Where a line in the listing below contains the word "arrow", copy that line.

■ Data supplied:
Segment Open
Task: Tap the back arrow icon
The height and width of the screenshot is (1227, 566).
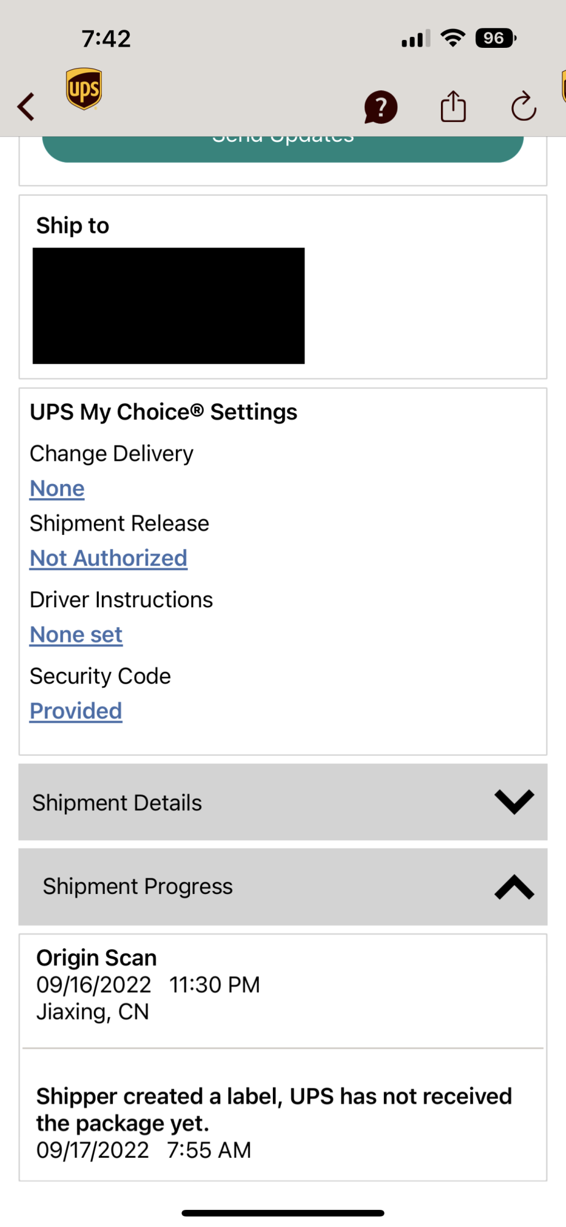Action: tap(26, 107)
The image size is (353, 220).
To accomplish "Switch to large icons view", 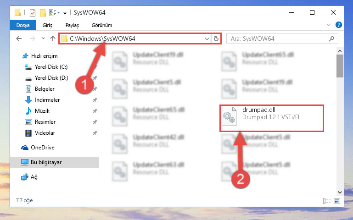I will click(337, 201).
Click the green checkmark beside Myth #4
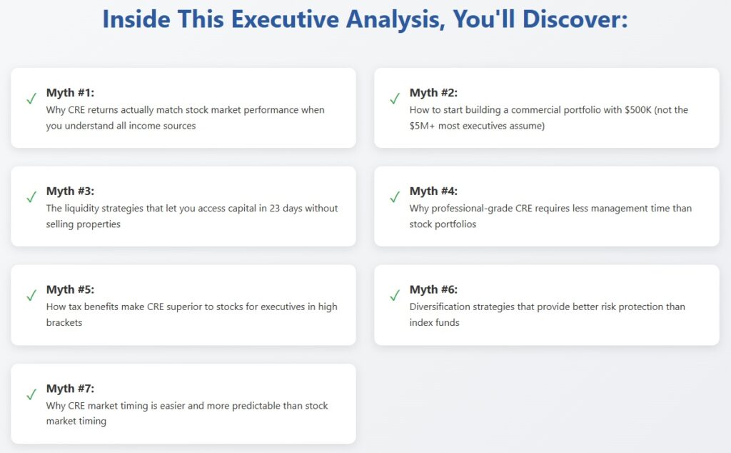The height and width of the screenshot is (453, 731). pyautogui.click(x=395, y=197)
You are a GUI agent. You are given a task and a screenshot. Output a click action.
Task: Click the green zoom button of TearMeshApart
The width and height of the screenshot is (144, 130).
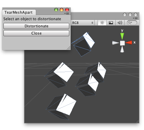[56, 10]
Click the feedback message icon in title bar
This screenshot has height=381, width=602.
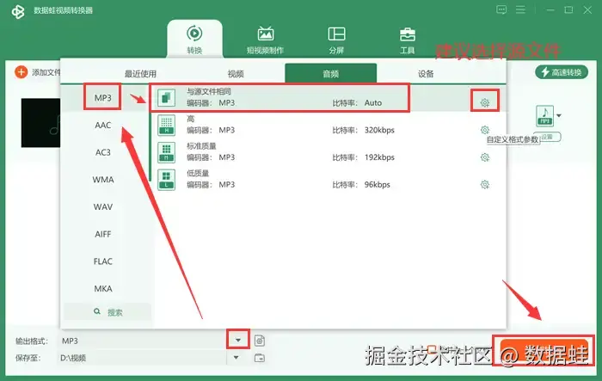pyautogui.click(x=501, y=9)
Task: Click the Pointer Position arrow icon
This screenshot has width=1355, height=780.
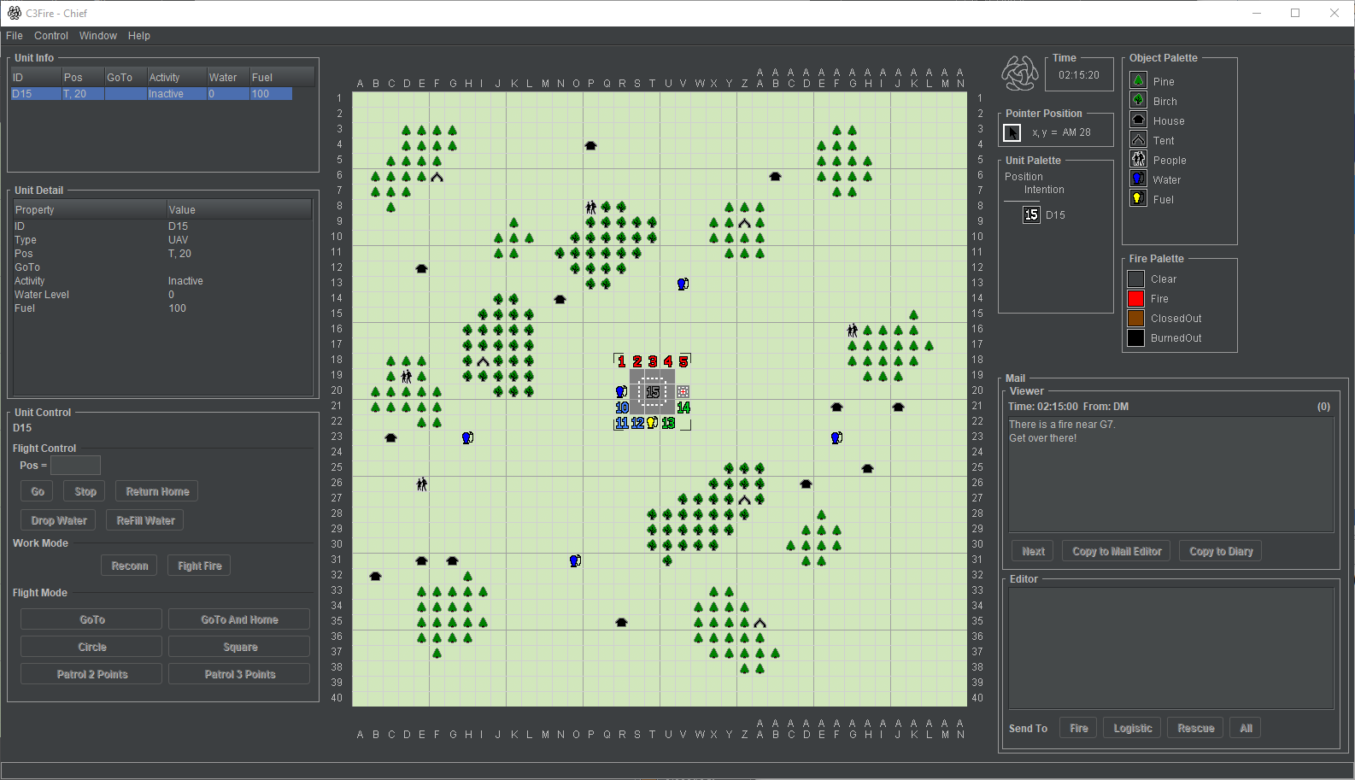Action: [x=1012, y=132]
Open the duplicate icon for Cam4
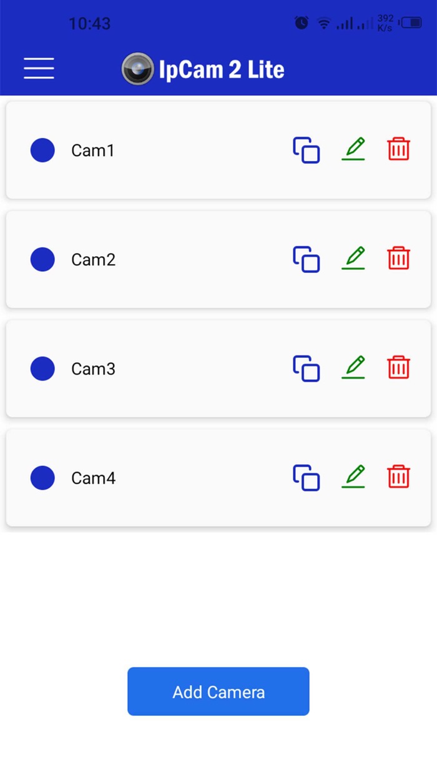 coord(305,478)
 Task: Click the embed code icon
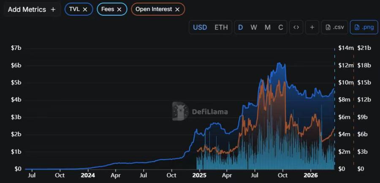click(296, 27)
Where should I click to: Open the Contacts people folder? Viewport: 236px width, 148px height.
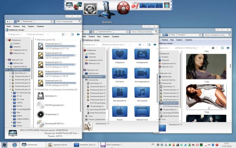tap(120, 73)
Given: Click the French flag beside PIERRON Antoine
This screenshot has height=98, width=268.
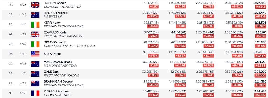Looking at the screenshot, I should coord(35,93).
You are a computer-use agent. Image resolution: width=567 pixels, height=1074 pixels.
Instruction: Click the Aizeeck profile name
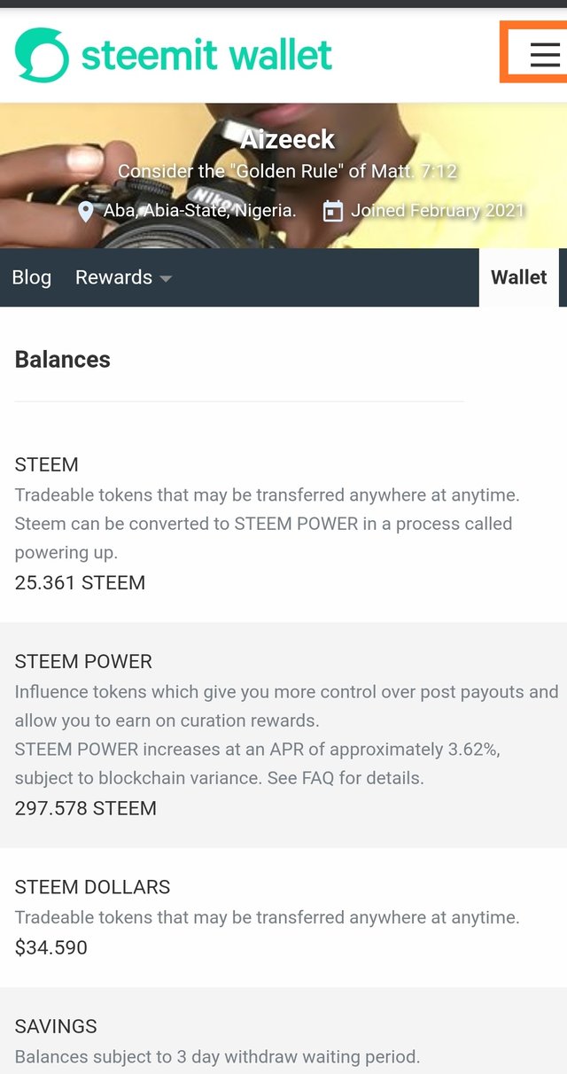(288, 139)
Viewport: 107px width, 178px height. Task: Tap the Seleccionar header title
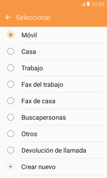(x=33, y=18)
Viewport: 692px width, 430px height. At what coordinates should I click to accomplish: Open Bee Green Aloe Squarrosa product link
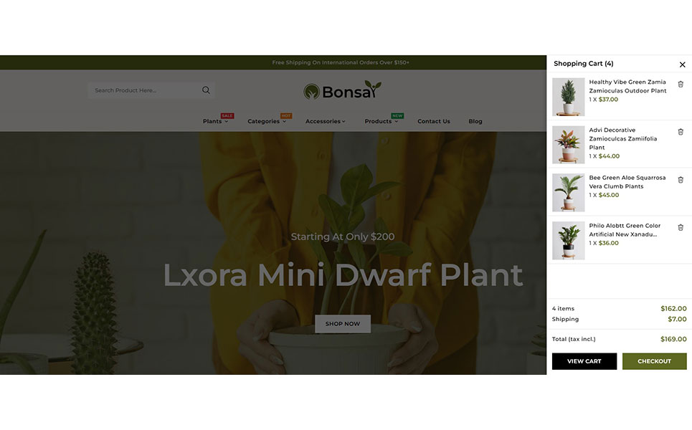coord(627,182)
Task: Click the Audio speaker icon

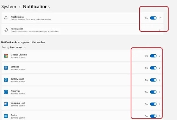Action: pyautogui.click(x=6, y=116)
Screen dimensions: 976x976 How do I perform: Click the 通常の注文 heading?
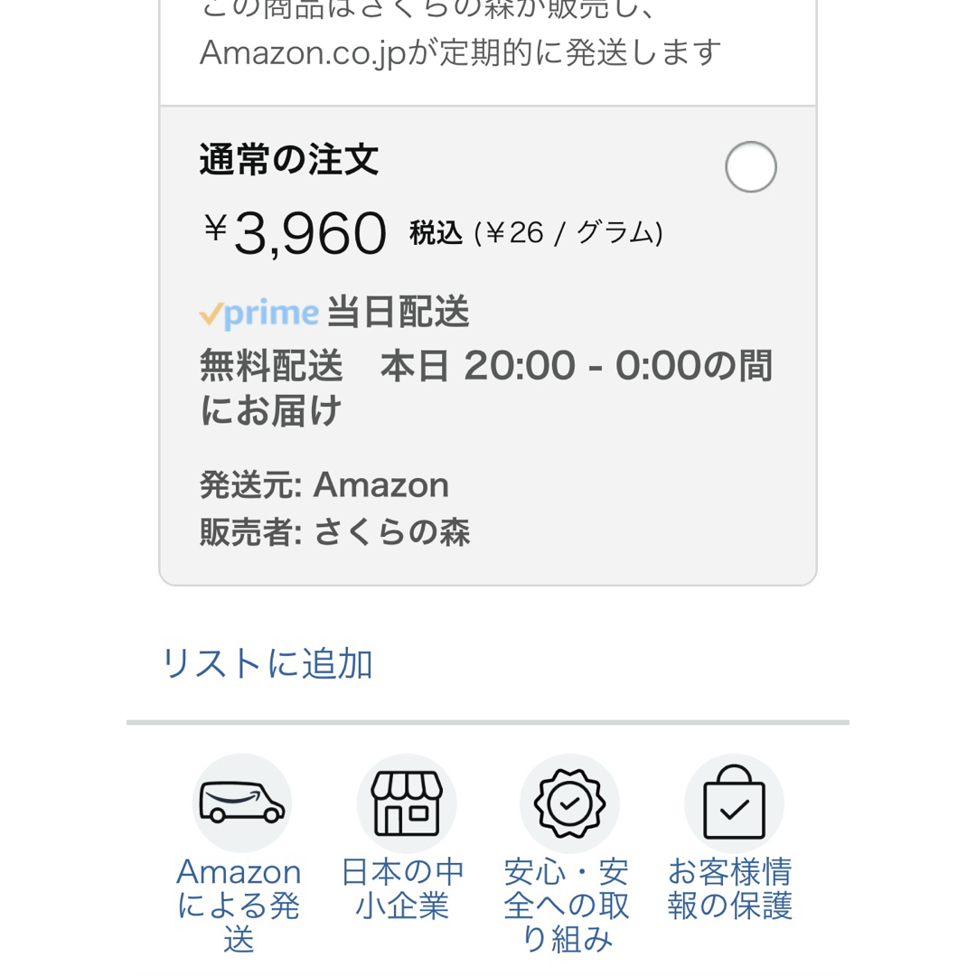(x=289, y=159)
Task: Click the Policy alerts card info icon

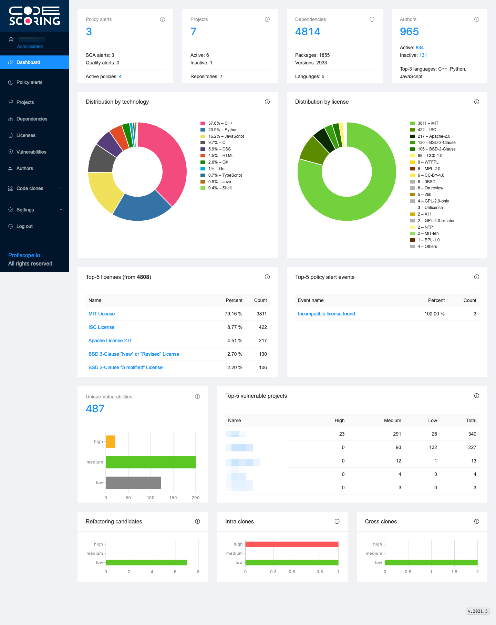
Segment Closed
■ Exercise result:
Task: Tap the back arrow icon
Task: Click the Pointer Position arrow icon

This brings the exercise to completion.